DATA TO PROCESS below:

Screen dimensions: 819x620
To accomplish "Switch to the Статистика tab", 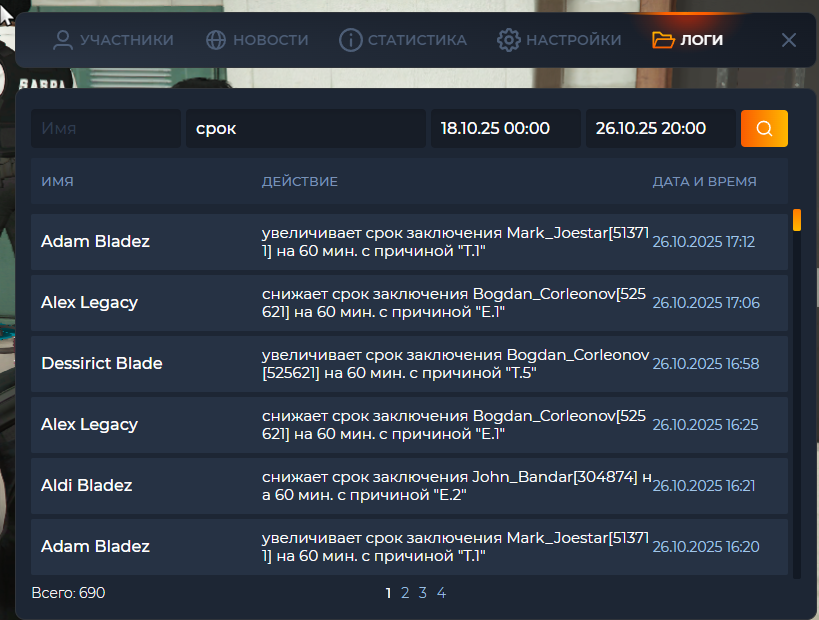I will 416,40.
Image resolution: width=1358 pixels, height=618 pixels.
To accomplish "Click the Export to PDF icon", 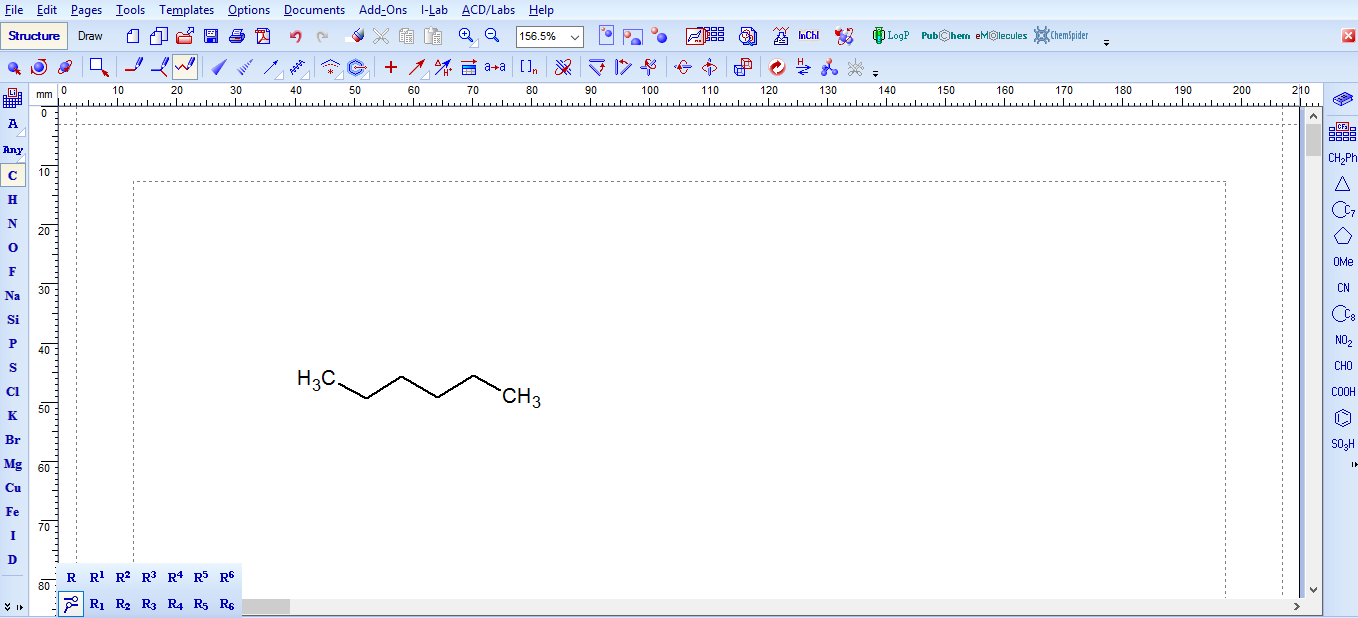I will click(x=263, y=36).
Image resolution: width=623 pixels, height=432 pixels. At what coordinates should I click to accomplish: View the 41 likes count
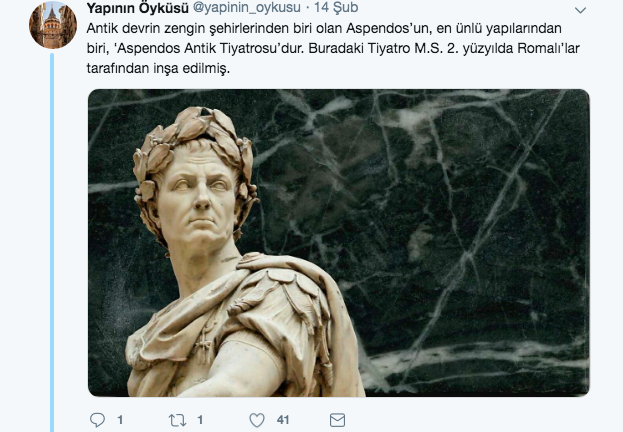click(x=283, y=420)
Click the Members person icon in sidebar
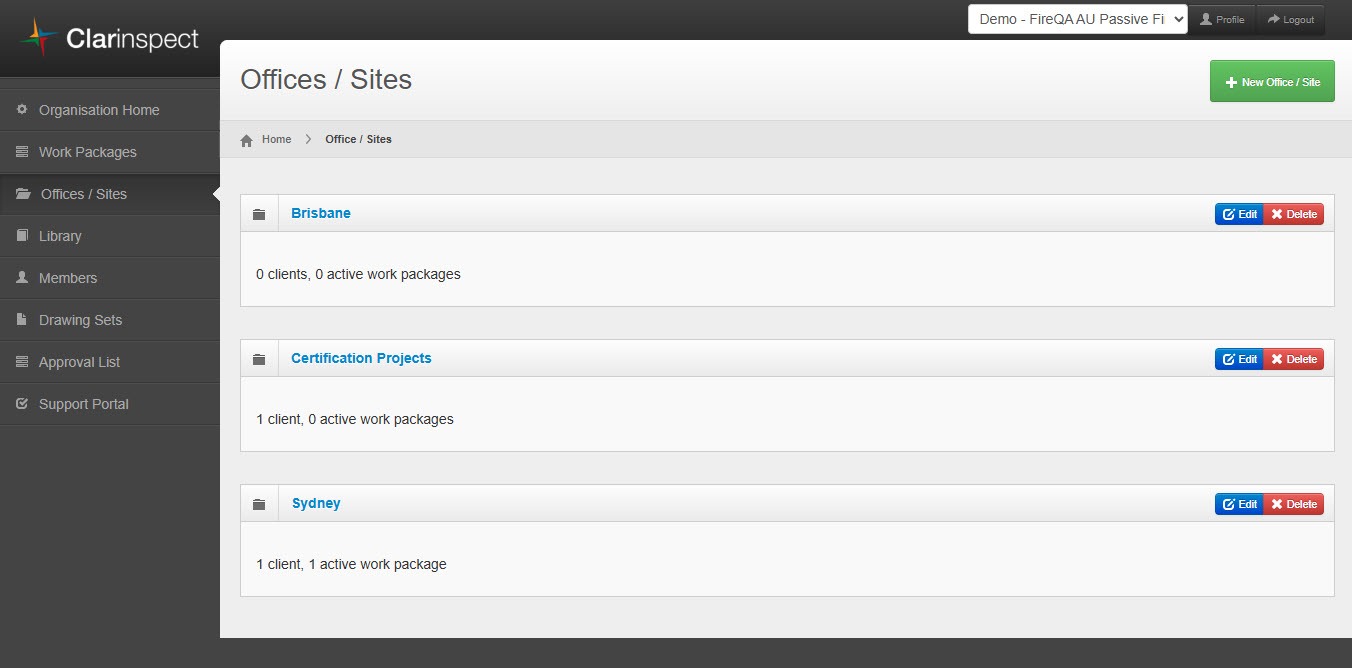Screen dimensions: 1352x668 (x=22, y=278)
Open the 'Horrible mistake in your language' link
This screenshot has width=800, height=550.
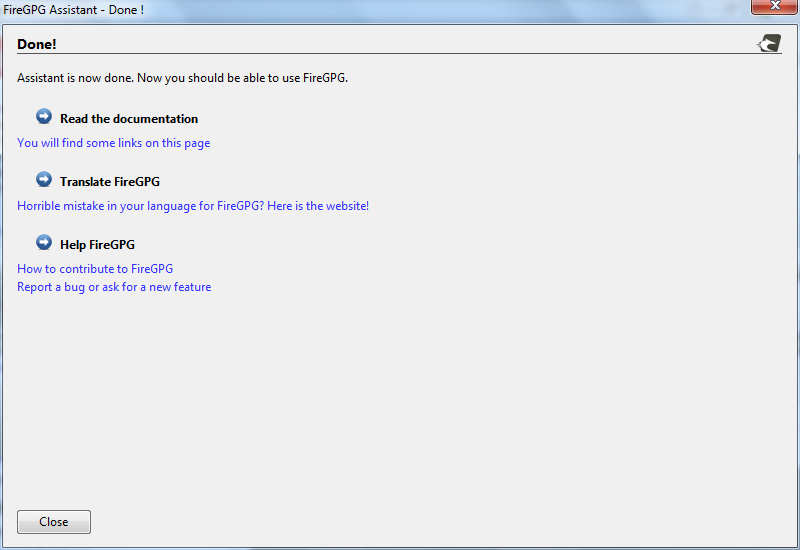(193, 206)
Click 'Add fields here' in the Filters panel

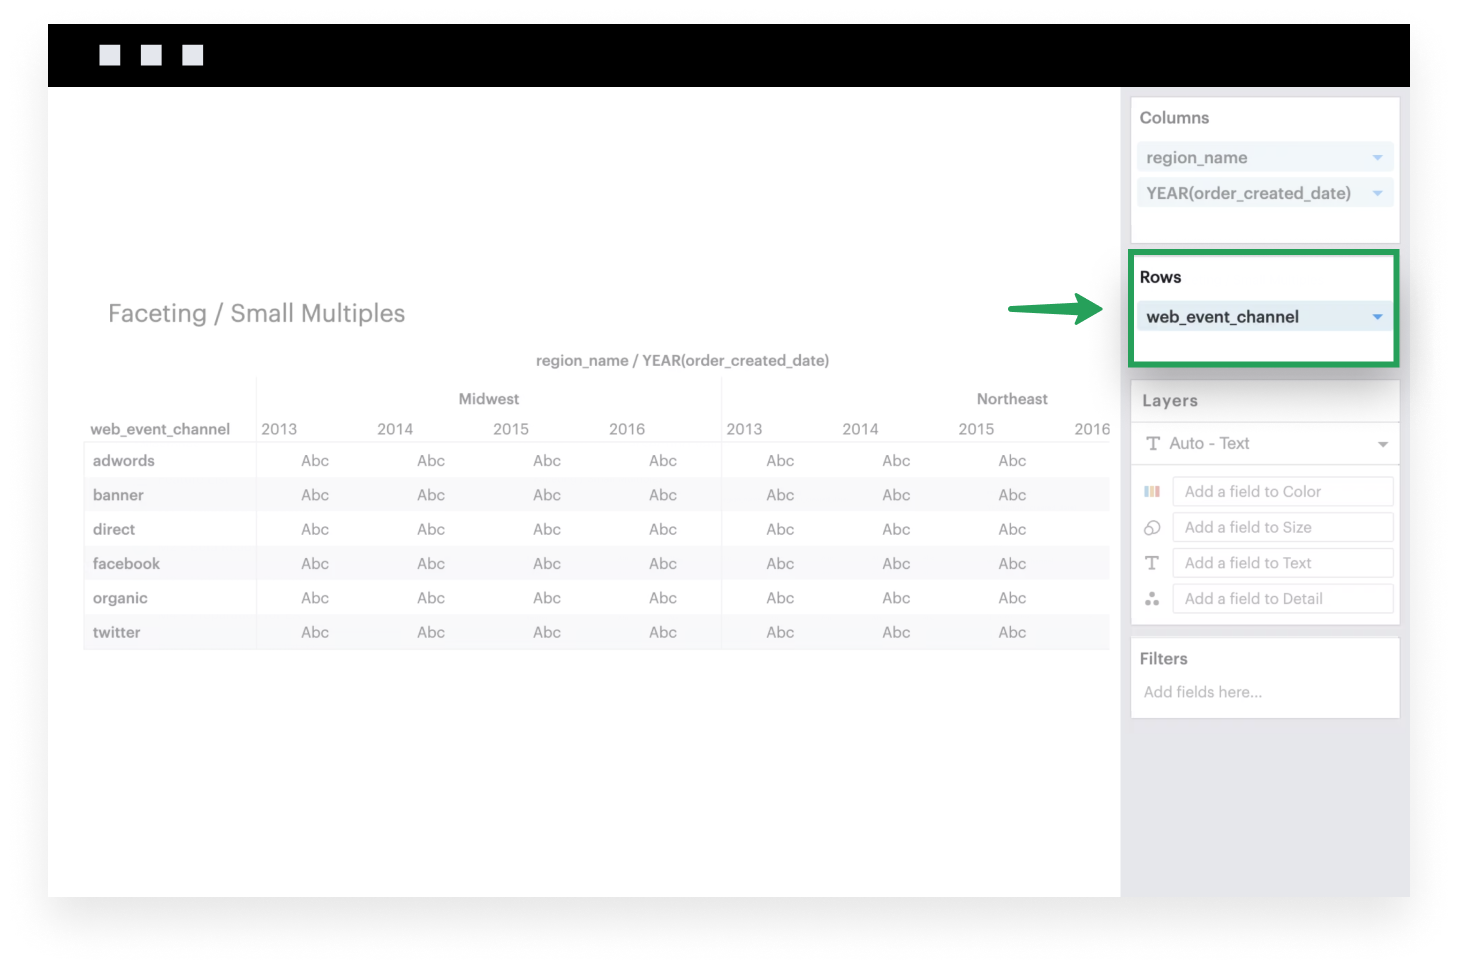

End of DATA TO PROCESS.

** ASSIGNMENT **
Begin at the line containing "This screenshot has width=800, height=550." and write out every line to the end of the data exactly. Skip the pictures.

** SOLUTION TO THIS TASK **
This screenshot has width=800, height=550.
(193, 206)
Click 'Add fields here' in the Filters panel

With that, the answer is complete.